User664334 · 18/01/2025 14:43

This comment is going to trigger the MN autism police who gatekeep the right that nobody is ever allowed to suggest that anyone else is ND because it personally angers them for whatever reason.

However going by his hobbies and behaviour he sounds very much ND. Some kids manage to stay masked for along time but puberty brings so many challenges especially the expectation to participate in neurotypical activities like parties, dating, independent plan making, time management etc. Typically "nerdy" hobbies like MTG, D&D, Pokemon, manga, anime are lifesavers for neurodivergent teens and adults. Honestly you don't have to feel obliged to learn his hobby and be part of it all, but he is definitely not "apathetic" about life as he clearly has interests.

MoggetsCollar · 18/01/2025 15:06

My 14yo (Y10) DS verges on apathetic as well. He values comfort over anything else and most wants to be at home, usually tucked up in his bed with a film and snacks. It drives DH and I mad as we were both competitive and quite driven by success (or at least fear of failure). We put him into a competitive sport from young and he was very good, but he just didn't want it. DS's school offer a vast wealth of extra-curriculars but he has to be forced to participate in any. He will only do the bare minimum work to keep himself in top sets and hovers along just scraping his target grades. Every teacher at parents evening tells me there is 'more in the tank'.

However, we have realised we must accept and appreciate him just as he is. He has many positive qualities- he is lovely and funny, appreciative of the nice life he has and very easy to live with. A benefit of not constantly wanting to win at everything is that his mental health is stable and he is very content.

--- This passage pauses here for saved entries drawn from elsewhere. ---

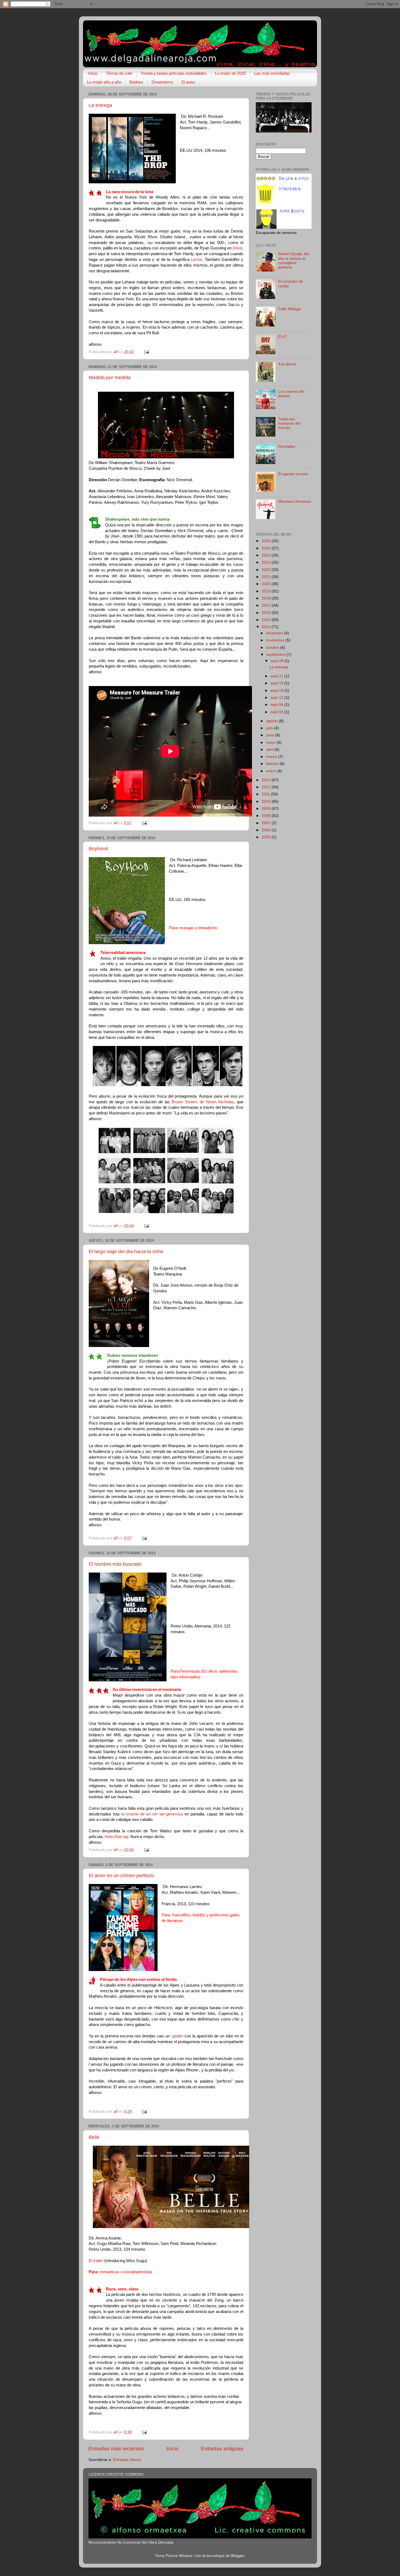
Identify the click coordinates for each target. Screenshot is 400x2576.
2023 (267, 562)
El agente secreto (293, 474)
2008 (267, 816)
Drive (237, 248)
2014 (267, 627)
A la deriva (287, 364)
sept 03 (277, 712)
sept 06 (277, 705)
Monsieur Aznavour (294, 501)
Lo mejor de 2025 (230, 73)
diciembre (275, 633)
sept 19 (277, 683)
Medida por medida (110, 377)
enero (271, 771)
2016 (267, 613)
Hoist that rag (116, 1836)
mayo (271, 742)
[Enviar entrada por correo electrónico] (146, 352)
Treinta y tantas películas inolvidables (174, 73)
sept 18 (277, 690)
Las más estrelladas (272, 73)
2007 (267, 823)
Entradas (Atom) (127, 2460)
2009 (267, 809)
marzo (272, 757)
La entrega (100, 105)
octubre (273, 647)
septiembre (276, 655)
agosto (272, 721)
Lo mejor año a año (104, 82)
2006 (267, 830)
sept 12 (277, 698)
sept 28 (277, 661)
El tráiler (96, 2261)
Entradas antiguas (222, 2448)
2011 (266, 794)
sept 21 (277, 676)
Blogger (237, 2556)
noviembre (275, 640)
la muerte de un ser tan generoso (152, 1814)
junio (270, 735)
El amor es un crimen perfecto (121, 1875)
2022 (267, 570)
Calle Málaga (289, 309)
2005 (267, 837)
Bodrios (136, 82)
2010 (267, 801)
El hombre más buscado (115, 1564)
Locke (196, 259)
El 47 (282, 337)
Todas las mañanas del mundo (289, 423)
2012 (267, 787)
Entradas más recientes (116, 2448)
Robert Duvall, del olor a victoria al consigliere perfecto (293, 260)
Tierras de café (119, 73)
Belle (94, 2137)
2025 (267, 548)
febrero (273, 764)
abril (270, 750)
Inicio (92, 73)
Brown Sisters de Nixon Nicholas (202, 1102)
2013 (267, 780)
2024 (267, 555)
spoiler (177, 2036)
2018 (267, 598)
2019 (267, 591)
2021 (267, 577)
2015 (267, 620)
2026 (267, 541)
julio (270, 728)
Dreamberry (162, 82)
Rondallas (286, 446)
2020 (267, 584)
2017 (267, 605)
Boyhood (98, 848)
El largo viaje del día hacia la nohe (126, 1251)
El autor (188, 82)
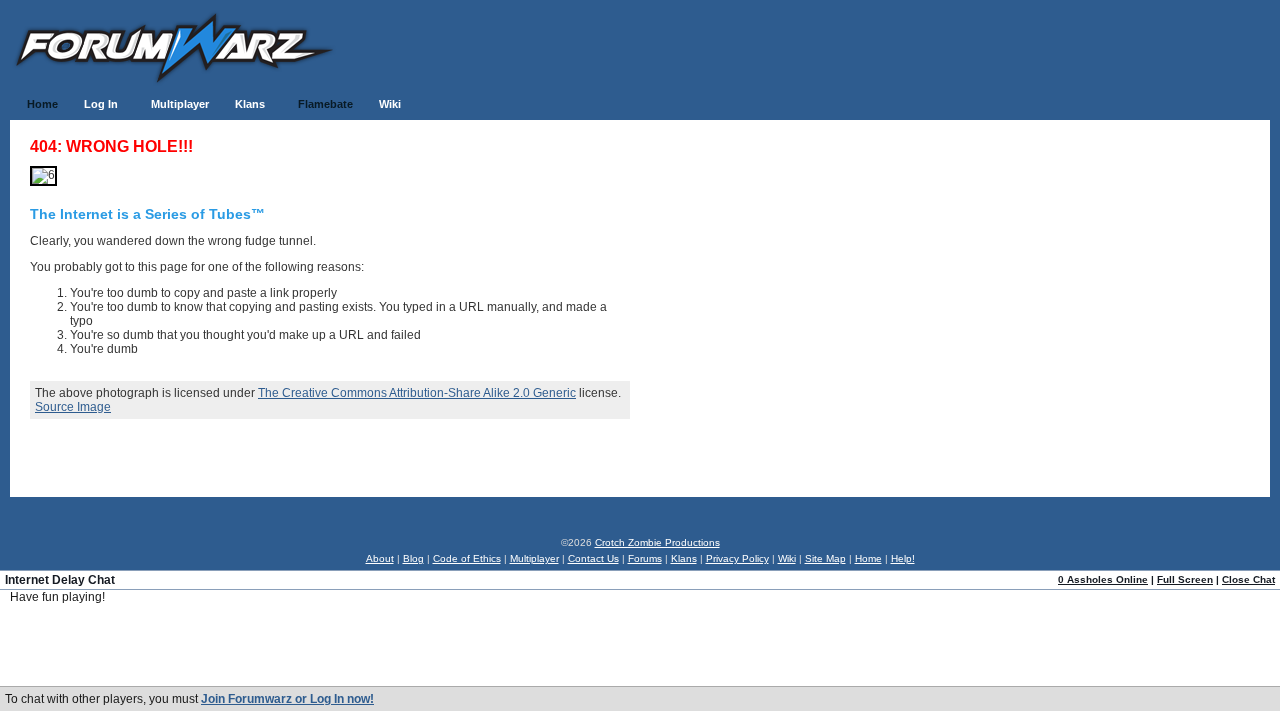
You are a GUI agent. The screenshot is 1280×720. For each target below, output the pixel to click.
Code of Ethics (467, 558)
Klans (684, 558)
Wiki (787, 558)
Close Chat (1248, 579)
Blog (413, 558)
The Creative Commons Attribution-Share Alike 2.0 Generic (417, 393)
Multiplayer (534, 558)
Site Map (825, 558)
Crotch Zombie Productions (657, 542)
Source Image (73, 407)
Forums (645, 558)
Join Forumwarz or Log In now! (287, 699)
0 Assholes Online (1103, 579)
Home (868, 558)
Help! (903, 558)
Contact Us (593, 558)
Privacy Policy (737, 558)
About (380, 558)
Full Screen (1185, 579)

JaceLancs · 18/01/2025 15:18

I used to worry about my quiet gaming DS at similar age - when he went to university he found his tribe (online not through uni) started a small business, started meeting up
in real life with the online friends - and now has friends all over the U.K. and Europe
Is now out and about all the time, going to music gigs and other social events, weekends away and holidays
He has turned into a real foodie
After finishing uni he got an internship and has progressed his career very well

CharismaticMegafauna · 18/01/2025 15:24

Does he seem down or depressed, or just OK with not doing very much?

He sounds a bit like my son (14). He’s happy enough and doing well at school, and will come on dog walks. But apart from that he rarely wants to go anywhere, doesn’t want to go on school trips abroad, and doesn’t want to go on a family holiday or eat out. He has lots of money saved up as he never buys anything and clothes are solely for warmth and modesty.